**WORK TASK A**
Please extract the section of the millipede passage between "Millipedes are arthropods" and "in moist environments.", inclusive, word for word.
**WORK TASK B**
Summarize the millipede passage in two sentences.
------ EXCERPT PROVIDED
Millipedes are arthropods of the class Diplopoda, meaning double foot. Millipedes possess elongated, segmented bodies with two leg pairs per segment. These arthropods are detritivores that feed on decomposing organic material.
Millipedes have long bodies with short antennae and short legs that are vertically in line with their bodies. This compact body shape enables them to plow through soil and detritus. Most millipedes are largely black, dark brown or grey with bolder shades of red, purple or yellow on their segments and legs. Small holes, or spiracles, on each segment allow them to breathe; millipede spiracles are most efficient in moist environments.
Millipedes inhabit nearly every habitat that includes dark, moist areas. They are commonly found under logs, in leaf litter and in compost. These areas provide a rich supply of decaying organic material – a millipede's primary food source. As detritivores, millipedes help to break down nutrients such as nitrogen and return them to the soil.
------------
------ EXCERPTED DATA
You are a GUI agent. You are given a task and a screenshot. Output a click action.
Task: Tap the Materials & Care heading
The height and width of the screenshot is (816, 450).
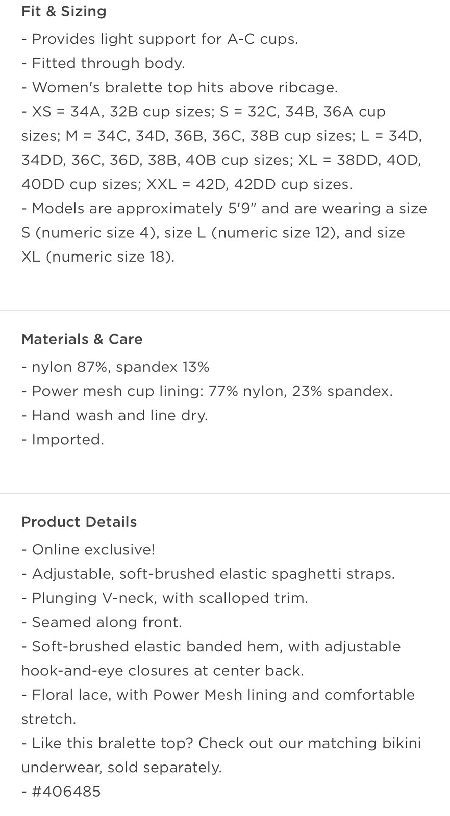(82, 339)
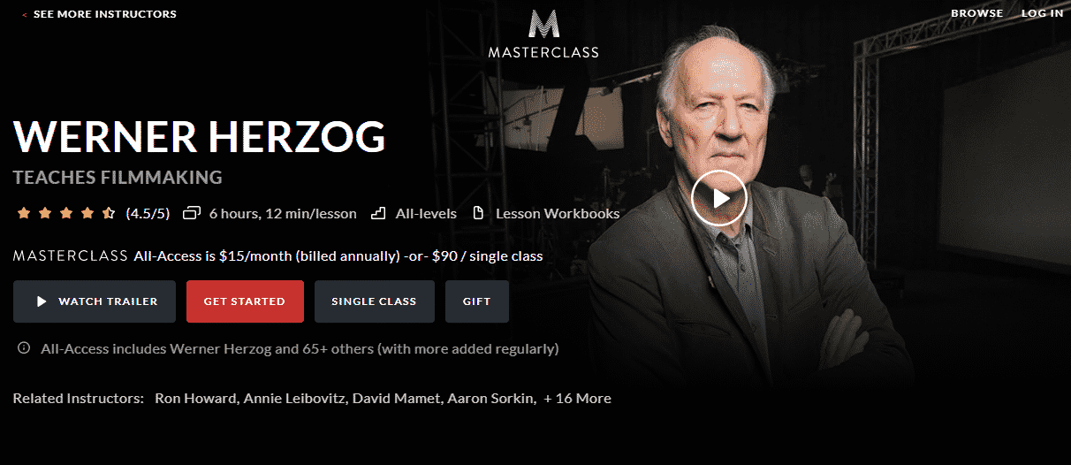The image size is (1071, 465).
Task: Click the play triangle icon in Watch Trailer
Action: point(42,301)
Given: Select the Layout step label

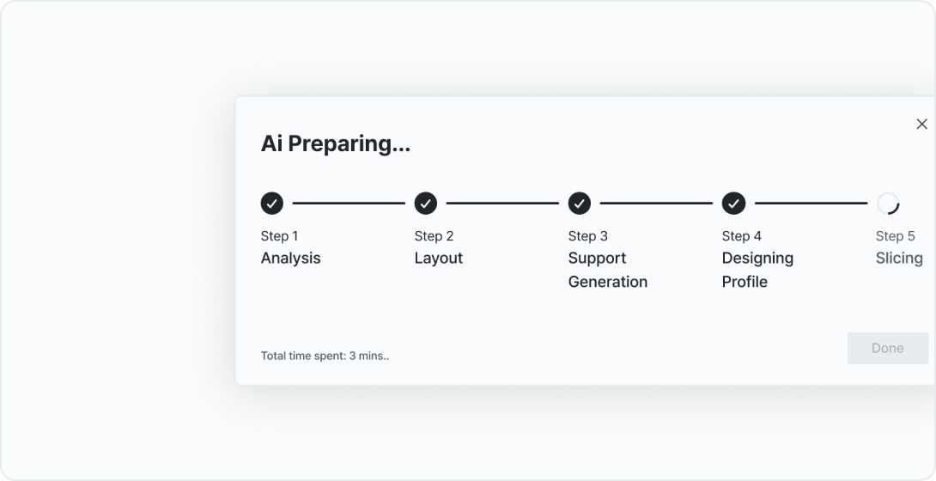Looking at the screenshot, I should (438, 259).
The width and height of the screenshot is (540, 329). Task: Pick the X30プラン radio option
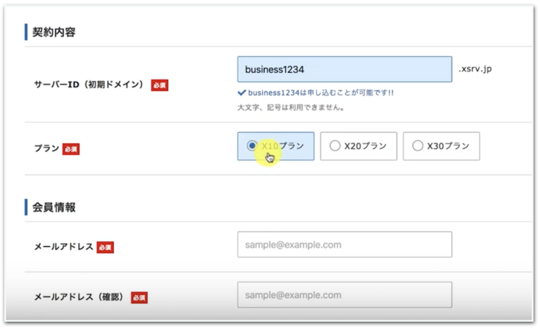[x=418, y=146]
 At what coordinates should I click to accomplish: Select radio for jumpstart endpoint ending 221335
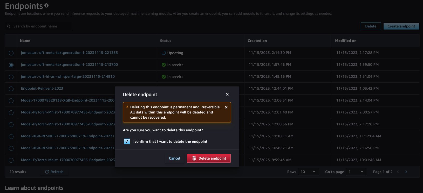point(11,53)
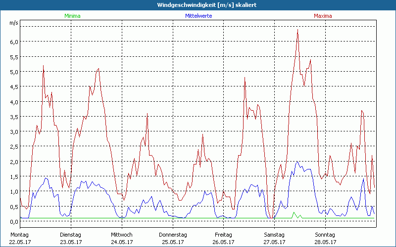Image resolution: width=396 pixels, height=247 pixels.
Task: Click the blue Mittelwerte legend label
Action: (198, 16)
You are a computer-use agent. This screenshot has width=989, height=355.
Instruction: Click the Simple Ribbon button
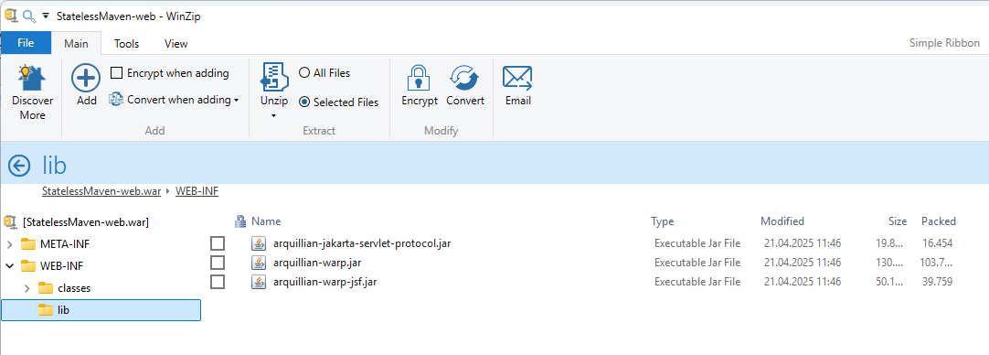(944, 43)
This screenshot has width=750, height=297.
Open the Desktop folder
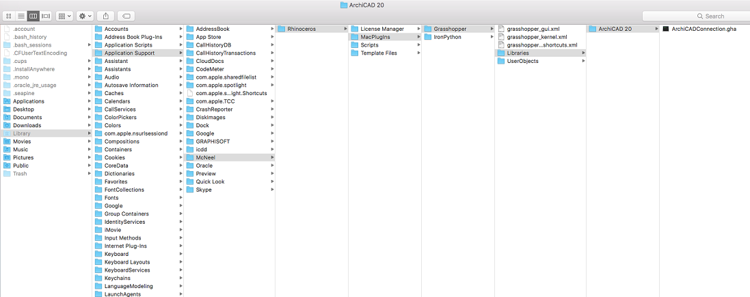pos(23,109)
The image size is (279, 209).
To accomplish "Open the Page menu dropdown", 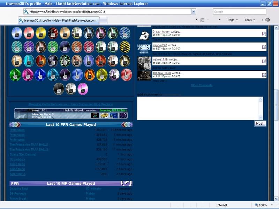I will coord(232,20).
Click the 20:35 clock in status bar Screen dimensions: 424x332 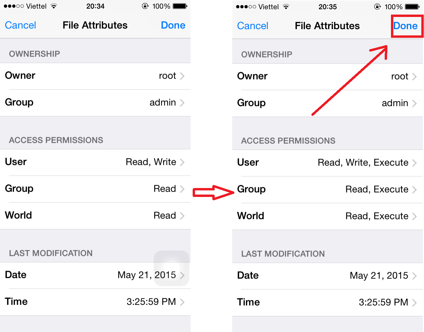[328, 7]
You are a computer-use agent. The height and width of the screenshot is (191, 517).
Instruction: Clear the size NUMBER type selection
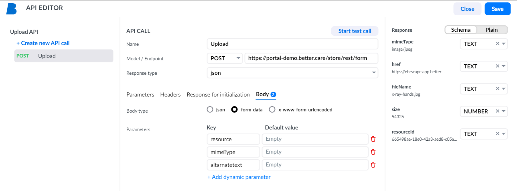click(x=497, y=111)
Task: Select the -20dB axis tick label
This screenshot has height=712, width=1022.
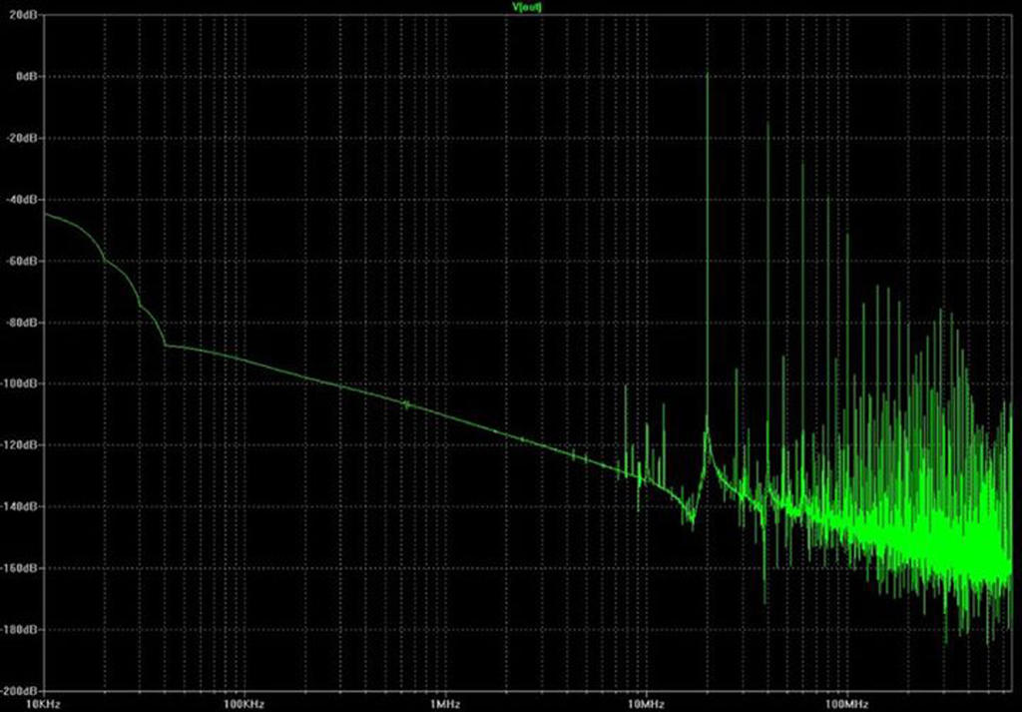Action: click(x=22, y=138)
------------
**RESPONSE BOX A**
Millipedes are arthropods of the class Diplopoda, meaning double foot. Millipedes possess elongated, segmented bodies with two leg pairs per segment. These arthropods are detritivores that feed on decomposing organic material.
Millipedes have long bodies with short antennae and short legs that are vertically in line with their bodies. This compact body shape enables them to plow through soil and detritus. Most millipedes are largely black, dark brown or grey with bolder shades of red, purple or yellow on their segments and legs. Small holes, or spiracles, on each segment allow them to breathe; millipede spiracles are most efficient in moist environments.

**RESPONSE BOX B**
Millipedes are detritivorous arthropods of the class Diplopoda, with long segmented bodies that have two pairs of legs per segment and a compact shape for plowing through soil and detritus. They live in dark, moist places such as under logs, in leaf litter and in compost, where they feed on decaying organic material and help return nutrients such as nitrogen to the soil.